Your dog doesn’t wear a watch and your cat doesn’t keep a calendar. Sure, they have a pretty clear idea about when it’s time for supper. But they don’t structure and arrange time in ways that then structure and arrange their lives; they don’t mark time in ways that give their lives meaning. We humans do, and doing so is part of our humanity. In his book Calendar (Abingdon, 1996), Laurence Stookey asks us if we could imagine negotiating life without a clock or a calendar. (Nowadays, for many of us, that doesn’t mean a watch or a paper calendar, but various programs synced to one another via the internet and multiple devices.

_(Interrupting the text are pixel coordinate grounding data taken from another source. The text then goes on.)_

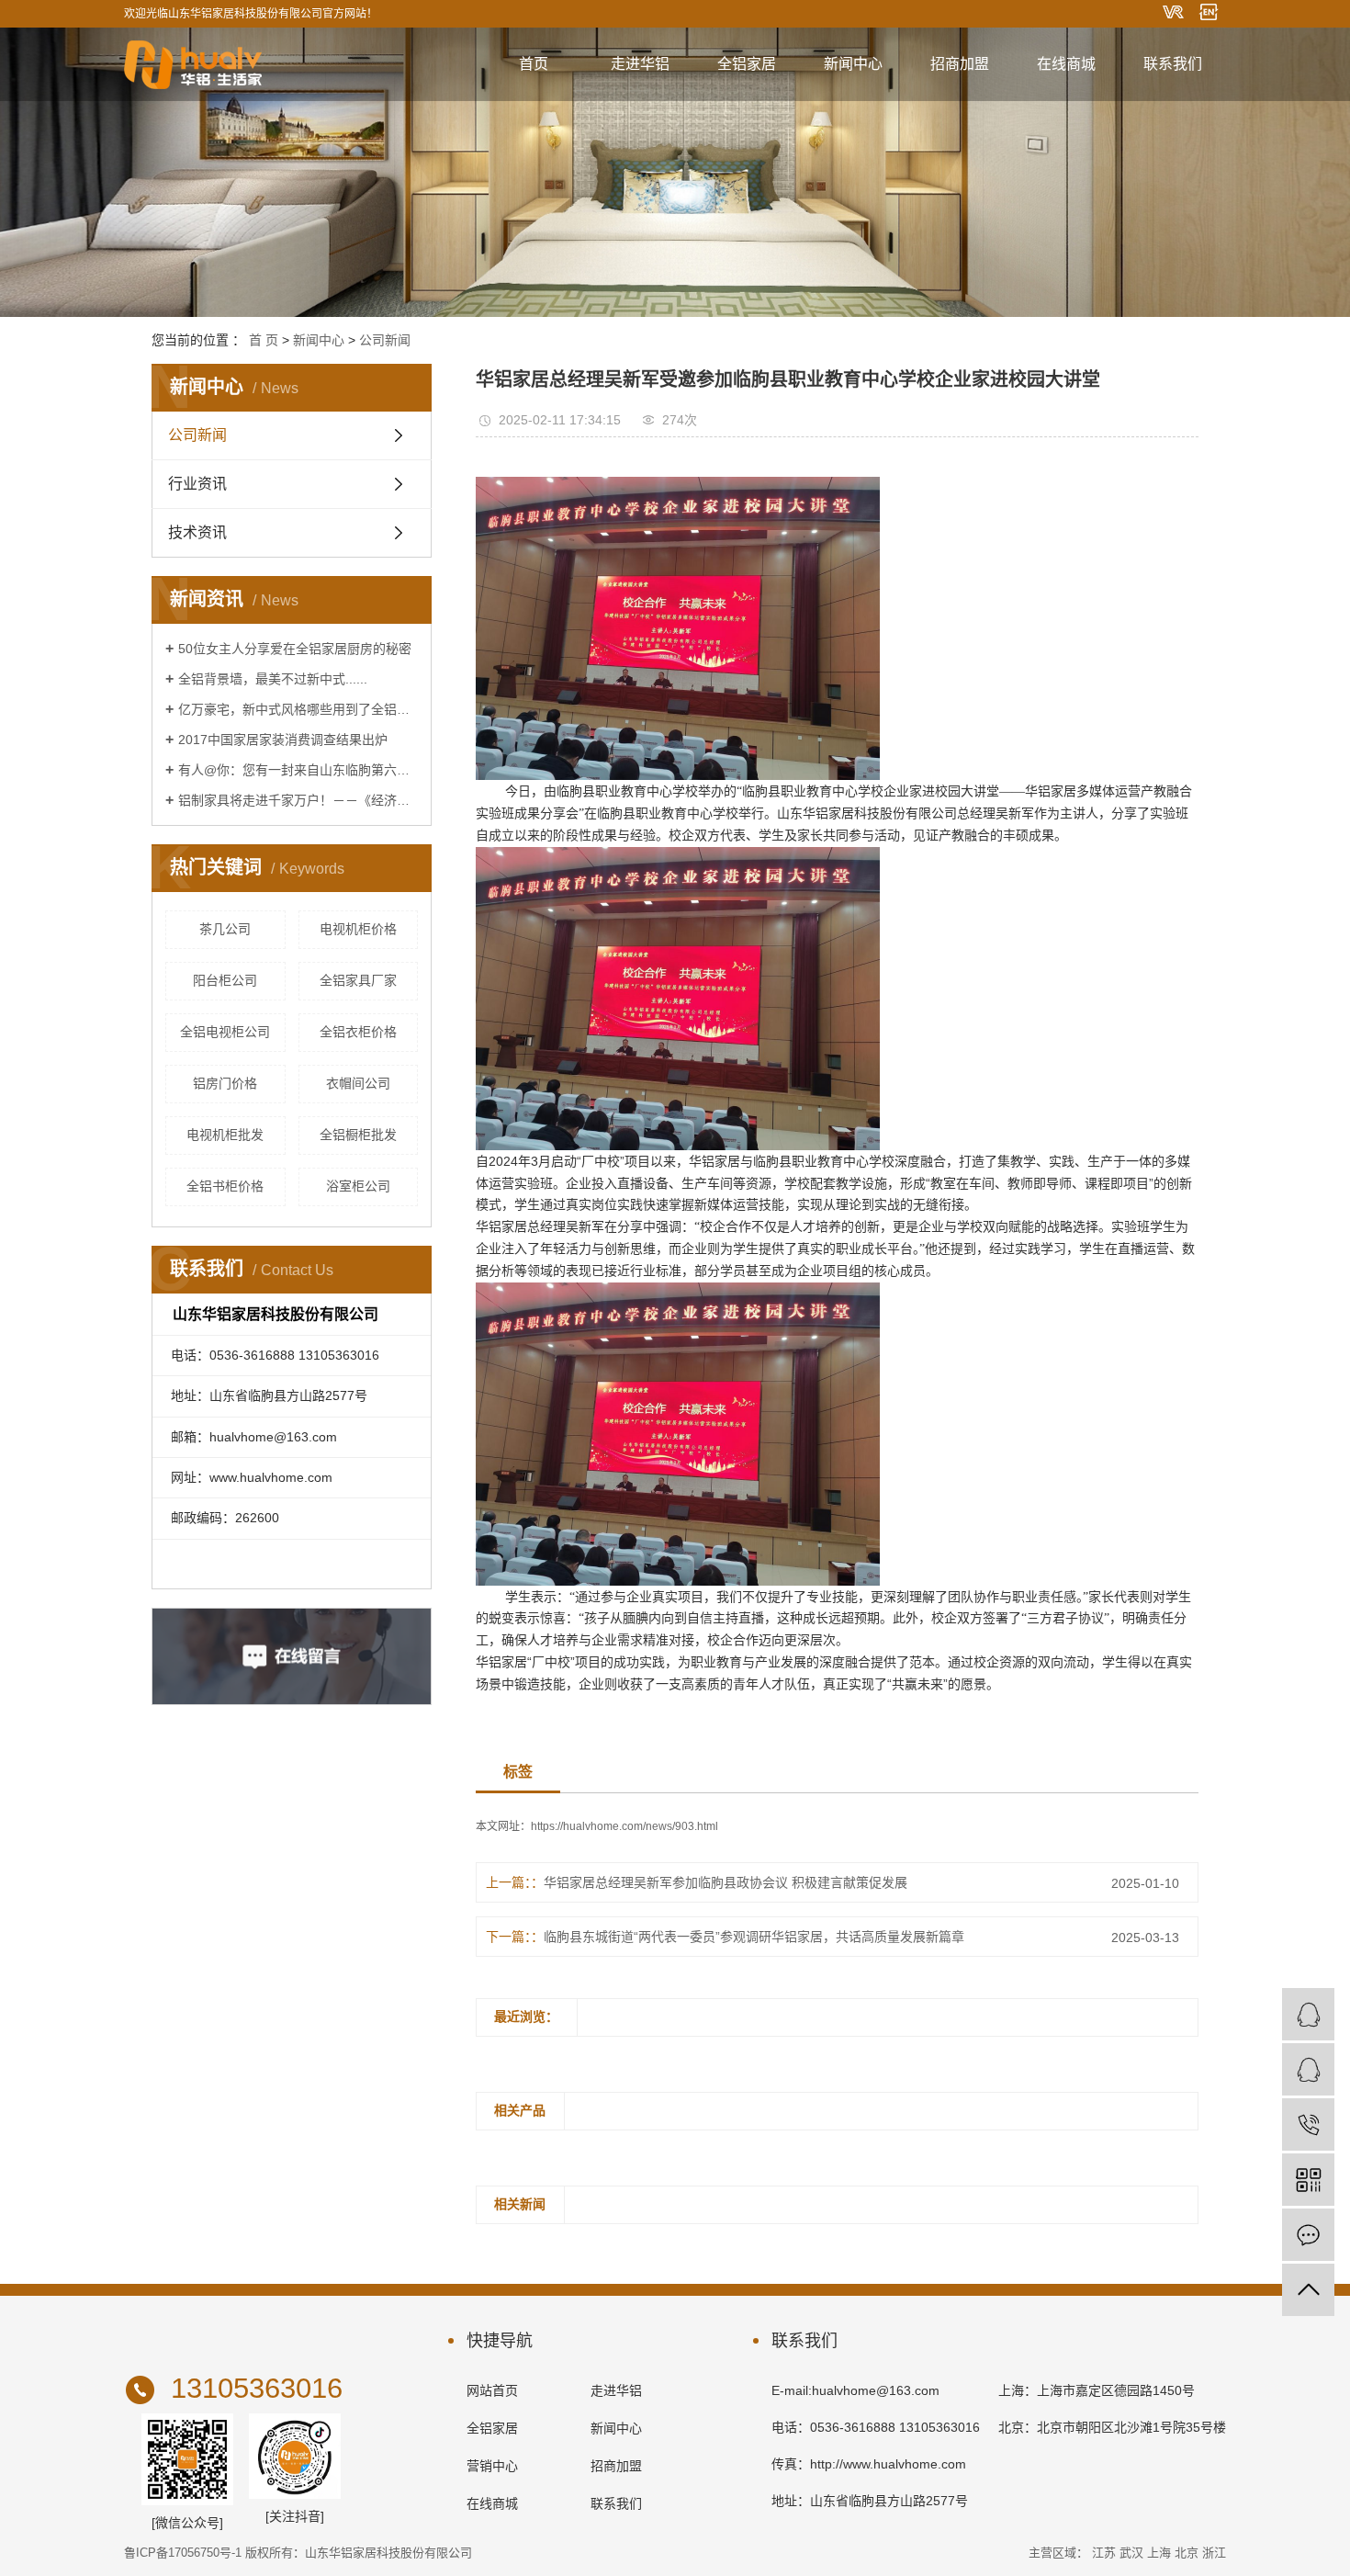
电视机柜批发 (225, 1134)
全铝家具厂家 (358, 980)
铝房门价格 (225, 1083)
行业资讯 (197, 483)
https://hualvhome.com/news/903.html (624, 1826)
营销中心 (492, 2465)
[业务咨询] (1308, 2014)
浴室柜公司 (358, 1186)
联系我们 (1172, 64)
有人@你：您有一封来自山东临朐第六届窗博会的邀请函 (298, 770)
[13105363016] (1308, 2124)
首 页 (263, 340)
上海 (1159, 2552)
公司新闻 (385, 340)
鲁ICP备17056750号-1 (183, 2552)
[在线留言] (1308, 2235)
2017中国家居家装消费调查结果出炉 (283, 739)
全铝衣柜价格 (358, 1031)
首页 (533, 64)
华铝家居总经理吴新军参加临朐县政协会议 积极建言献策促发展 (725, 1882)
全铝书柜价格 (225, 1186)
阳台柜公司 (225, 980)
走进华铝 (640, 64)
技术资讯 (197, 532)
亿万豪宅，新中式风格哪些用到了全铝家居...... (298, 709)
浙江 (1214, 2552)
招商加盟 (959, 64)
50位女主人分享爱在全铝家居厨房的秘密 (294, 648)
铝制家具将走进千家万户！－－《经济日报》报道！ (298, 800)
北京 (1186, 2552)
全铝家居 (746, 64)
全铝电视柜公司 (225, 1031)
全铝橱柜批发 (358, 1134)
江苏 (1104, 2552)
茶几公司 (225, 928)
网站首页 (492, 2390)
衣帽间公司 (358, 1083)
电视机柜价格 (358, 928)
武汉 (1131, 2552)
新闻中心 (853, 64)
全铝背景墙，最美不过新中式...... (272, 679)
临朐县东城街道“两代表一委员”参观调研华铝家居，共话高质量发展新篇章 (754, 1936)
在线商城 (1066, 64)
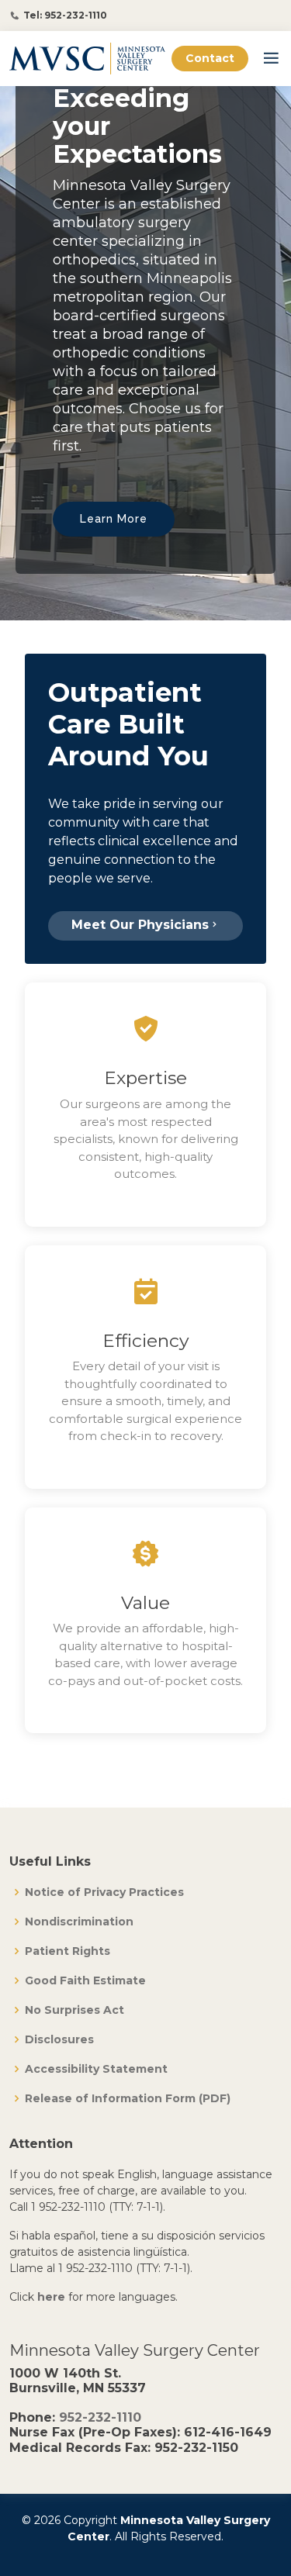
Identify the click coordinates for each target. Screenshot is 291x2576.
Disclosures (59, 2039)
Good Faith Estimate (85, 1980)
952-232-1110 (100, 2417)
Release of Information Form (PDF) (127, 2098)
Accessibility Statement (96, 2068)
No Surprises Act (74, 2010)
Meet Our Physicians (140, 924)
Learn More (113, 519)
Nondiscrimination (79, 1921)
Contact (209, 58)
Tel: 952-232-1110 (65, 15)
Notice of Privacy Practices (104, 1892)
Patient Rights (67, 1951)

The grunts and dings of my smartphone run my life as imperiously as a prison warden. But more on that in a moment.)
Calendars and clocks are unique manifestations of our humanity. Whereas other living creatures obviously live within the natural rhythms of the created order, we humans are capable of ordering our lives according to a variety of temporal sequences, both natural and constructed. Most of us have allowed non-natural formations to overwhelm the natural. For example, we’re far more likely to track a church or civic or personal holiday than we are to celebrate a solstice or equinox. We’re more likely to rise and rest by the clock (and usually at a time divisible by 5) than we are according to the rising and setting of the sun. So both calendar and clock can be invested with human meaning.
Obviously People of the Book are also people of the calendar. Israel’s identity is attached by God to the annual remembrance of a liberative night — forever after rehearsed as “this is the night” (Exod 12:42). The church, too, at its annual Easter Vigil, rejoices in the words of the Exsultet: “This is the night.” Even more fundamentally, People of the Book are people of the week. Israel’s Shabbat is a weekly pilgrimage in and out of Sabbath, a “temple in time” (A. J. Heschel). The church’s Lord’s Day worship is a weekly walk to Emmaus, hearing the risen Christ break open the Scriptures to the paschal mystery and knowing the risen Christ in the breaking of the bread. (For more on that, see my essay, “Interpretation on the Way to Emmaus: Jesus Performs His Story,” Journal of Theological Interpretation 1, no. 1 : 101-15.)
In short, there are patterns of time that speak our faith and shape our hearts, precisely because they remember our core story, the one that roots us in God’s temporal activity to create and redeem our lives, most centrally in the resurrection of Jesus “on the third day.” I am convinced that these patterns are means of grace precisely because they are modes of knowing and being known by God. Attending to them is yet another way to “hear, read, mark, learn, and inwardly digest” the gospel story. Those five verbs were first deployed by Thomas Cranmer in a petition for the right reception of Holy Scripture. I use them here to suggest that internalizing scripture — “eating the book” in such a way that we embody it in Christ-like performance — is never a timeless literary act.
So calendars and clocks are symbolic of our existence as timeful creatures, whose schedules speak faith, or don’t, whose rhythms rhyme the gospel, or don’t. I think we increasingly find ourselves living “or don’t” lives as the calendar is scheduled by our entertainments, and the clock by the digital demands of 24/7 instantaneity. Finishing this column on the night of the Oscars, poised between a Winter Olympics just concluded and March Madness nigh to begin, I am extremely aware of how the seasons and festivals of “my entertainment” can so easily overshadow (if not eclipse) the season of Lent and the Festival of Easter (a thirteen-week cycle that begins in just three days). Working on a laptop in an airport, I am also mindful of how the ubiquitous availability of my digital technologies has all but erased the difference between work and leisure, all but flat-lined the rhythm of Lord’s Day followed by servant week. With a smartphone in my pocket, with the Oscars one streaming app away, the paschal shape of a Christian calendar and a Christ-shaped week are all but leveled into the simultaneity of the ceaseless clamor of the digital apotheosis of entertainment, into the inexorability of the unending tick-tock of constant digital contact.
Thank God I will soon be invited to enter and embrace restraint, remembrance, repentance. Thank God that we are being given another Lent.